-----Original Message-----
From: Scali [mailto:scali@scali.eu.org]
Sent: Thursday, February 25, 2010 6:14 AM
To: Houston, Michael
Subject: RE: Still no OpenCL in 10.2 drivers, Mike
I'd like two specific answers:
1) What is the eta for Catalyst WHQL end-user OpenCL support? March? April?
December... 2012?
[MCH] There is a full roadmap available to ISVs under NDA that cover the role out of this and other features. We are trying to pull in the release to be sooner rather than later. At the moment inclusion in Catalyst is aligned with when several vendors have plans to release and sell OpenCL apps. I would like to see things in Catalyst before that. We need to work on the size of the OpenCL runtime to avoid ridiculously bloating Catalyst, and also deal with ICD installation issues we are having with other vendors who are not running the Khronos ratified ICD, and then how to not stomp on each other. This is all being worked on alongside other features.
2) How 'final' is the current SDK? It's not in beta anymore, but in the
newly released 2.01 SDK's I notice that they are built for/against 10.2 or
higher drivers.
[MCH] Those should still work with 10.1 as well. If not, we screwed something up. But, the base drivers (and more specifically CAL), get updates that improve stability, performance, or will enable certain features. 10.2 contained stability and performance improvements at the driver level, as will future releases.
Are there any more 'surprises' in store? When the beta 2.0
Stream SDK went final 2.0, suddenly OpenCL had some significant changes,
requiring a rebuild of applications in order to work with the newer
runtime.
[MCH] Besides the ICD and the stabilizing of calling convention under Windows (it took a little while to get that fixed in Khronos and not all vendors are shipping a Khronos approved ICD), what else changed that caused recompiles? Getting calling convention agreement went pretty fast (which you reported) and we tried to be responsive quickly. (Things like that we can push out much faster to developers directly, which we did). Ratification of the ICD and the platform stuff was a little late from Khronos and not all vendors have moved to the ratified ICD.
Not something I expect from beta -> final stage... that's
something that should only happen in alpha stage.
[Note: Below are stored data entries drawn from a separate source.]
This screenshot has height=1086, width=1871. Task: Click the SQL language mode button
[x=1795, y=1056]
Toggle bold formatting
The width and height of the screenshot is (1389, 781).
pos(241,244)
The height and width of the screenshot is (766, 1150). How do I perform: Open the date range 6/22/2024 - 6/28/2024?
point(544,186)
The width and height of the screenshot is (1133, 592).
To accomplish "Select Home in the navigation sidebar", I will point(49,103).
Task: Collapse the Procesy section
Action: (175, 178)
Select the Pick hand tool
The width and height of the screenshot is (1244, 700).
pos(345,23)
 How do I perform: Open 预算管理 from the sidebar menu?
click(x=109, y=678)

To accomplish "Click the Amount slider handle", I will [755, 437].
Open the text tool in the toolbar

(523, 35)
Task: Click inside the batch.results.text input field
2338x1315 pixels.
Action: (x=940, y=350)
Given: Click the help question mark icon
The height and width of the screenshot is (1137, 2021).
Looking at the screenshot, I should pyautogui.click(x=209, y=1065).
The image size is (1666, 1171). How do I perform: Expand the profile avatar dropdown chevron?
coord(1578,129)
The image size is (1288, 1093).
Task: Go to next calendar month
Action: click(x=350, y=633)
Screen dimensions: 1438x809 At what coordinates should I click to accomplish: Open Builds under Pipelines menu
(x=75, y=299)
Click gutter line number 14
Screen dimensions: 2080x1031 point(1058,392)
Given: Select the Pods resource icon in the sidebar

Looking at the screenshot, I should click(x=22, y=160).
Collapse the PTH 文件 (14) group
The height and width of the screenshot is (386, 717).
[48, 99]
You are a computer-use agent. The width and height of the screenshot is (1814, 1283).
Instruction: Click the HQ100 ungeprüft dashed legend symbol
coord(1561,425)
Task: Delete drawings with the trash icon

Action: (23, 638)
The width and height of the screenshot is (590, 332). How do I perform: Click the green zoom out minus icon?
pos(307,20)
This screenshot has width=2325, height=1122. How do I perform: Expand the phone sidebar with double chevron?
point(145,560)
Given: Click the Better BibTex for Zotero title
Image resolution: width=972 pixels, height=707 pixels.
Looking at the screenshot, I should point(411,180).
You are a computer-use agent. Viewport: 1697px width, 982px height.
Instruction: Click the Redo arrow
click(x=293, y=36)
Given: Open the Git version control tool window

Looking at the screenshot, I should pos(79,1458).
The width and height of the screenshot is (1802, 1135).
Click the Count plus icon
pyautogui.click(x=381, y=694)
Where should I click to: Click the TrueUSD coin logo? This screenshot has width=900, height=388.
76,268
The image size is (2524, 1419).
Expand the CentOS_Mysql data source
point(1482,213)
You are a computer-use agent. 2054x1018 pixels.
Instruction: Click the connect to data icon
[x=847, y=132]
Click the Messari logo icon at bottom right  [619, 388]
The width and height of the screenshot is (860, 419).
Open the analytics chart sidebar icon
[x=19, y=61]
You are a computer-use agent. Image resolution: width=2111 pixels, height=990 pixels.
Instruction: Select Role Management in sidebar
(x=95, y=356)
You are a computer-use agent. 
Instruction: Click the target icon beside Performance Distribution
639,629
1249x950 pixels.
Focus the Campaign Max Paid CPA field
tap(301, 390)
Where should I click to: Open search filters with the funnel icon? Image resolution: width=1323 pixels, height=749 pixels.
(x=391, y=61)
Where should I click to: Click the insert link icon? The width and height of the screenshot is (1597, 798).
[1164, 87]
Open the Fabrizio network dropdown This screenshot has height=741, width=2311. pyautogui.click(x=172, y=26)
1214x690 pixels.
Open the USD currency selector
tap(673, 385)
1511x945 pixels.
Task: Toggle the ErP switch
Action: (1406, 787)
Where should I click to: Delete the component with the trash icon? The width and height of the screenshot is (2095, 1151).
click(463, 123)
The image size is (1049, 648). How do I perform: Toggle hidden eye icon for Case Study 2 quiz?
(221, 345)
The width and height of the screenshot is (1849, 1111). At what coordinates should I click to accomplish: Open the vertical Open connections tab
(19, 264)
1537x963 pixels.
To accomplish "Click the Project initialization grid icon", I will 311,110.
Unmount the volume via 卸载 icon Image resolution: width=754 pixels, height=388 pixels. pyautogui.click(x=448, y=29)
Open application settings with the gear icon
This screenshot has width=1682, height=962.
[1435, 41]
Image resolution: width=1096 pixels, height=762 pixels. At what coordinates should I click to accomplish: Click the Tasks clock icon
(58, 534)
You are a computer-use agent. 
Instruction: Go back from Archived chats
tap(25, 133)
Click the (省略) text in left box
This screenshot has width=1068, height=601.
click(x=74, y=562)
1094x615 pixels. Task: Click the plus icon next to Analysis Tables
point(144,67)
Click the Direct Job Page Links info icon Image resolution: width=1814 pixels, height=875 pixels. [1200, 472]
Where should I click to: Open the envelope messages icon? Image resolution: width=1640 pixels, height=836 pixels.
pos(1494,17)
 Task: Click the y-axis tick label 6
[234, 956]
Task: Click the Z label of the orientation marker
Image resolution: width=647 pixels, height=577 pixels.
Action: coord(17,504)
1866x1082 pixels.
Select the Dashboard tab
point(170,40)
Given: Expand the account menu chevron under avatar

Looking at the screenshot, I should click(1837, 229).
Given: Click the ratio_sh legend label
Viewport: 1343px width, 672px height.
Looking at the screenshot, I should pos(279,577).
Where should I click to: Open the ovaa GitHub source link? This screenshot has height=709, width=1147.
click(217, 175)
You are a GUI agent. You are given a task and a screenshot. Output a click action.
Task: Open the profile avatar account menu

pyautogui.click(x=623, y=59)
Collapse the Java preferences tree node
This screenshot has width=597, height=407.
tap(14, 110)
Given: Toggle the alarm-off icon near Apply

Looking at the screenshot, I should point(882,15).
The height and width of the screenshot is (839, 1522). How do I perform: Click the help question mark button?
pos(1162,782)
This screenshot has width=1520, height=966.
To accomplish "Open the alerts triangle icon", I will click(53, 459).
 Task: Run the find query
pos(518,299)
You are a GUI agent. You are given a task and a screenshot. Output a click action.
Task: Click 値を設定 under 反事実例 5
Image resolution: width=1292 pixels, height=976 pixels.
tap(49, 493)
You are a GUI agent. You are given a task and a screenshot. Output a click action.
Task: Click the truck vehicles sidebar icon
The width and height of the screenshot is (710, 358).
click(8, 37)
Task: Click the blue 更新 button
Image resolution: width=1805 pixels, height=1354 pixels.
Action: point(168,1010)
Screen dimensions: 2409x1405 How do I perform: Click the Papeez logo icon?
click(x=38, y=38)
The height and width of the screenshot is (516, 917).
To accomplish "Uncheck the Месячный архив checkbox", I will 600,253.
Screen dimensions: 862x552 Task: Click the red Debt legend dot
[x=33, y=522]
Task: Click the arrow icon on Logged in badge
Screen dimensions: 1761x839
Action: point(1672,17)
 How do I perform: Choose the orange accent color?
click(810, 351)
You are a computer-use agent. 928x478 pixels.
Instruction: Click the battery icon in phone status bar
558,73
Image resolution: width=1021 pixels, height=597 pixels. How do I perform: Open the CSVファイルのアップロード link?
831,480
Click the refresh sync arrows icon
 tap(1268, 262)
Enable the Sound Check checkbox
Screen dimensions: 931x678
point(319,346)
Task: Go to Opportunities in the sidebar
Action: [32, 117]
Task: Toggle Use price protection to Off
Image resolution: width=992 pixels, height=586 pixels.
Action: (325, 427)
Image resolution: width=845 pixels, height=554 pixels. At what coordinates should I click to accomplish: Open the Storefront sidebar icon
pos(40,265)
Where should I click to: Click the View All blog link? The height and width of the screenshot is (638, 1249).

In other words... if I were to build and release something with today's
SDK, will it still work when end-user runtimes are released, or would I
need to rebuild again?
[MCH] It should continue to work since the ICD is now supposed to be the stabilization point, so there should be ABI stability there. The end-user runtime will be extracted from the developer releases, but the developer releases will likely remain ahead. However, it's possible, of course, that bugs may happen. We try to prevent this by running previously compiled OpenCL code against new releases to catch these issues. For ISVs that are gearing up for releasing apps, we try to get stability and performance test cases from them, if not full apps, for inclusion into QA so that things remain as stable as possible and to avoid performance regressions where possible. If we don't have the app, or at least test cases, it's difficult to make sure an app doesn't break.